### [TASK TO COMPLETE]
Your answer needs to include each line of the records in which the string "with" can be found.

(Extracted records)

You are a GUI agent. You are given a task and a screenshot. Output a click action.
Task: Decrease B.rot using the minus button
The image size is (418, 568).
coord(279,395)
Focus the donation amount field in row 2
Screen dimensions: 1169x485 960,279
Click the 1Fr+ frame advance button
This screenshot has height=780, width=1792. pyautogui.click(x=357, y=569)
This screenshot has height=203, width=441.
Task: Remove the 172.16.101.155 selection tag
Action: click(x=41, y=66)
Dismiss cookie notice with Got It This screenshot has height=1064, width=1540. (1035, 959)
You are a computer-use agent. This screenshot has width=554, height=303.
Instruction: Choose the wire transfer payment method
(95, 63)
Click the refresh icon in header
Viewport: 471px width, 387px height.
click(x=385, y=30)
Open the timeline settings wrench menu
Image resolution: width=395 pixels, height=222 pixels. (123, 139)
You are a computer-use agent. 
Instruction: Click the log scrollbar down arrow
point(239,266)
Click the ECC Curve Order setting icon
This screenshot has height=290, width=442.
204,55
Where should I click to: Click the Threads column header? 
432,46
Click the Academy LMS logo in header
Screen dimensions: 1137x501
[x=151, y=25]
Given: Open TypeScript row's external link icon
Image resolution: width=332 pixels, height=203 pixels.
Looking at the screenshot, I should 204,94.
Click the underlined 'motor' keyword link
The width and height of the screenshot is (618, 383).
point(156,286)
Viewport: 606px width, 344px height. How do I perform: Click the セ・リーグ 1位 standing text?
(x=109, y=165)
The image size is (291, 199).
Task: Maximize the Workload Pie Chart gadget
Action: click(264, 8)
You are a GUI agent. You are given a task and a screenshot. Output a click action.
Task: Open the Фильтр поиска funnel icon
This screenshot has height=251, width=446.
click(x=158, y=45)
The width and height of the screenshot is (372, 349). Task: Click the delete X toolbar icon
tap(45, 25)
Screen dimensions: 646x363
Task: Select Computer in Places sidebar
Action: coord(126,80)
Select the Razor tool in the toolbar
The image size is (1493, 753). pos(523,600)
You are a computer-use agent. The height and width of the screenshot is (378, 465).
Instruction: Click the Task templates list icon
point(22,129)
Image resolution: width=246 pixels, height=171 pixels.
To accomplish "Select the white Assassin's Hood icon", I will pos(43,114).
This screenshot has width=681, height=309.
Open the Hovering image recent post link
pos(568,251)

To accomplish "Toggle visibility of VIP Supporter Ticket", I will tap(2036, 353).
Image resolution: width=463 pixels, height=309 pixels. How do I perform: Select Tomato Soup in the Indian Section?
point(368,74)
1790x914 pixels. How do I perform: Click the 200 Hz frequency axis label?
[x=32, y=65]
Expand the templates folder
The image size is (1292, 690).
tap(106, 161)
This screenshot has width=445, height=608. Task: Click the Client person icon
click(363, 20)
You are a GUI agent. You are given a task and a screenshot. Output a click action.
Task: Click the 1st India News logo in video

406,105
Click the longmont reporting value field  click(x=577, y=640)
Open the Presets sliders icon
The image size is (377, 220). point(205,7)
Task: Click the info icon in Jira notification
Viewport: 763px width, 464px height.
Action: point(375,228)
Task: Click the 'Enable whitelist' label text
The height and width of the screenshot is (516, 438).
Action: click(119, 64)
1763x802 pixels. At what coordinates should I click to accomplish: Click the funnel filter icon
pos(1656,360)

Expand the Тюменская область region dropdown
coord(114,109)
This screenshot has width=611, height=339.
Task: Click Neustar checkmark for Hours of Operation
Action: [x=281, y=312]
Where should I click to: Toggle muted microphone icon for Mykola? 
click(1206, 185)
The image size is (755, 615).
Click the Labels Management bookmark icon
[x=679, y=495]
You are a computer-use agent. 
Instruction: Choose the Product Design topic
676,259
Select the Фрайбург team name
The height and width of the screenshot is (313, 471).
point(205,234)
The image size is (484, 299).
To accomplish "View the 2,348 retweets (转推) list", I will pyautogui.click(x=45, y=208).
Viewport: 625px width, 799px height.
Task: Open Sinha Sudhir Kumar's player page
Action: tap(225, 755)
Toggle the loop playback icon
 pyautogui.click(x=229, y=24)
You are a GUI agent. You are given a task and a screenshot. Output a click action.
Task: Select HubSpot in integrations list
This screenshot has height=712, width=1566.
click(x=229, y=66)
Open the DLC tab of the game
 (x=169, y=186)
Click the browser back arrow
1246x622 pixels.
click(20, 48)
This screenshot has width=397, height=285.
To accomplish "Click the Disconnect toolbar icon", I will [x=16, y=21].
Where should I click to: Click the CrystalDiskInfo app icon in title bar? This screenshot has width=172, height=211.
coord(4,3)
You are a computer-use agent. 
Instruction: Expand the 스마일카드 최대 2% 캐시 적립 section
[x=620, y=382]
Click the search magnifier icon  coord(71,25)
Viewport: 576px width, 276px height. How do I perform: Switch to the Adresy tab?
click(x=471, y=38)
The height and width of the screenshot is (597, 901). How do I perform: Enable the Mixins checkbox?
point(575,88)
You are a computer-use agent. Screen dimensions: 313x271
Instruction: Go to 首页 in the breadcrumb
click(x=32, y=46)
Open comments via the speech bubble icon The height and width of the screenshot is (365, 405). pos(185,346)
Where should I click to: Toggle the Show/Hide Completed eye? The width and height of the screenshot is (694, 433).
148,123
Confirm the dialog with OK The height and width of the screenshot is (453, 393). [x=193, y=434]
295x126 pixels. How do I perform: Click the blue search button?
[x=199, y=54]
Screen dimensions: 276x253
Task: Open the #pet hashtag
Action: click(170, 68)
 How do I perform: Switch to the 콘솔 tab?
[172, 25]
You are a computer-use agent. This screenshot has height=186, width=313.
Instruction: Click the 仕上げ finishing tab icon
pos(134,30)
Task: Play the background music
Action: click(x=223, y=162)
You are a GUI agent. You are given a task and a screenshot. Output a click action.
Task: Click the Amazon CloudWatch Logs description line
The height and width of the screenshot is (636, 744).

### [RESPONSE TO THE TASK]
Dismiss cookie notice with Got It This screenshot has height=1064, width=1540. (1035, 959)
Confirm the dialog with OK The height and width of the screenshot is (453, 393). [x=193, y=434]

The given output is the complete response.